Nous savons que des enfants étaient enlevés par des tribus mais les raisons peuvent être nombreuses : réaction violente à une assimilation forcée, compensation non négociée pour remplacer un mort indien, raid de vengeance et quoi de plus efficace que l’utilisation des femmes (notamment des plus jeunes) dans les conflits ? Nous le voyons encore aujourd’hui.

Bref, ce que je veux dire, c’est qu’il n’y a pas de guerre propre, tous les partis peuvent être auteurs de crimes, et nous sommes en pleines guerres indiennes qui sont encore difficiles à comprendre pour ma part en ce qui concerne l’implication et les pratiques des différentes tribus.

Le récit se construit ensuite petit à petit autour de la défiance puis de la confiance qui s’installe entre les deux personnages principaux. La recherche des origines quand la langue maternelle a disparu, quand les coutumes familiales ont été remplacées par d’autres traditions. Un voile a été jeté sur le passé et seule la culture indienne est restée dans la tête et dans le cœur de Johanna. Elle n’est plus vue parmi les Blancs comme une des leurs, elle n’est plus vue parmi les Indiens comme une des leurs. Comment se reconstruire une identité solide quand on n’est pas tout à fait aux yeux des autres ?
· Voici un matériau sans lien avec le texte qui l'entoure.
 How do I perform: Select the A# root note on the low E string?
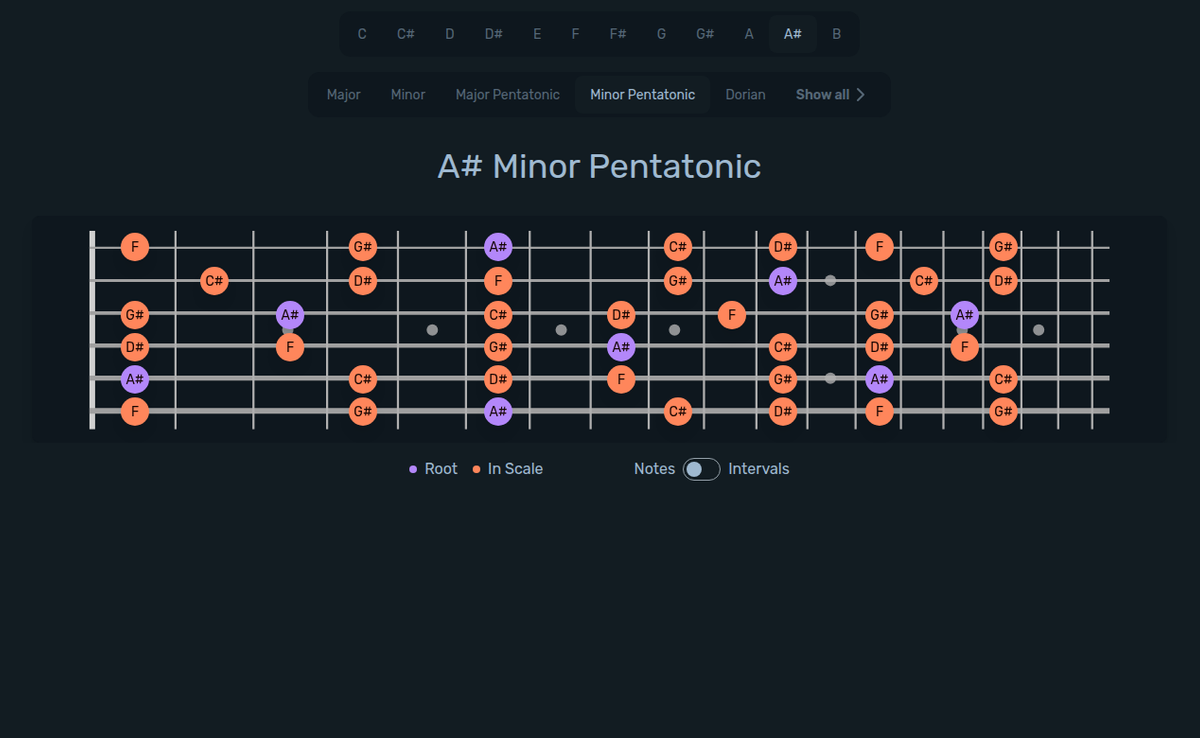(x=497, y=410)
Suivre le capitaine Kidd permet quelques photographies mentales de l’ambiance des villes de l’Ouest, parfois accueillantes, parfois désœuvrées ou aux mains de vrais truands, c’est une palette entière de couleurs qui est proposée au lecteur. Une palette avec ses tons froids aussi car le danger de l’Ouest est aussi réel, qu’il soit associé à l’armée fédérale, aux Kiowas, aux Comanches ou encore à certains hommes faisant leur gras avec le trafic sexuel d’enfants. *Tu me donnes envie de te la couper*

Nous voyageons littéralement avec Kidd et Johanna, nous parcourons les terres arides, le nez sur la carte du Texas en soufflant pour vite arriver. Et encore, l’arrivée est-elle vraiment la fin du périple ?

Pour conclure, j’ai aimé ce livre mais je l’aurais encore plus aimé s’il m’avait donné des informations plus précises sur le contexte politique de l’époque de manière globale.

Pour en savoir plus

 


Ils/Elles l’ont aussi lu et chroniqué : Livres de Folavril • Books, moods and more • Dealer de lignes • Lettres d’Irlande et d’Ailleurs • C’est quoi ce bazar ? • Léa Touch Book


 

Et vous, avez-vous une lecture sur l’histoire de l’Ouest à partager ?

4 commentaires

  1. C’est vrai qu’on a finalement peu d’informations sur le contexte politique de l’époque mais je crois que ce n’est pas ce que je recherchais avec cette lecture car elle m’a vraiment conquise.